GIVEN PROBLEM: Copy the entries below word for word, leaving out the pictures.

Word and element location data:

/---

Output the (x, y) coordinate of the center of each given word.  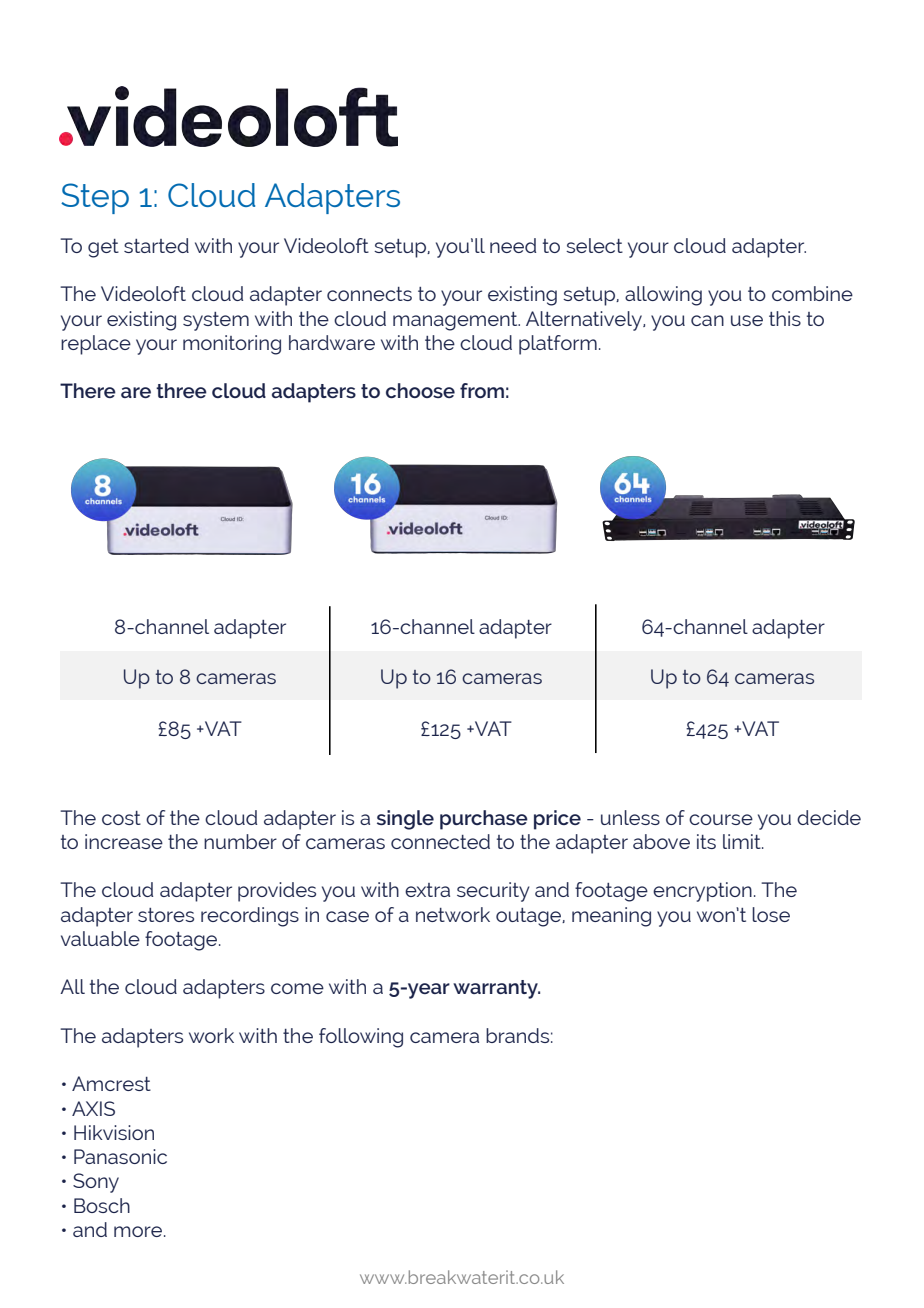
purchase (484, 820)
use (747, 320)
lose (771, 914)
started (156, 245)
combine (812, 293)
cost (121, 818)
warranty (496, 989)
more (139, 1231)
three (181, 390)
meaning (611, 917)
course (721, 819)
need (513, 245)
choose (420, 390)
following (361, 1038)
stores (166, 915)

\---

SOLUTION FOR THIS EXERCISE:
Output the (x, y) coordinate of the center of each given word.  
purchase (484, 820)
use (747, 320)
lose (771, 914)
started (156, 245)
combine (812, 293)
cost (121, 818)
warranty (496, 989)
more (139, 1231)
three (181, 390)
meaning (611, 917)
course (721, 819)
need (513, 245)
choose (420, 390)
following (361, 1038)
stores (166, 915)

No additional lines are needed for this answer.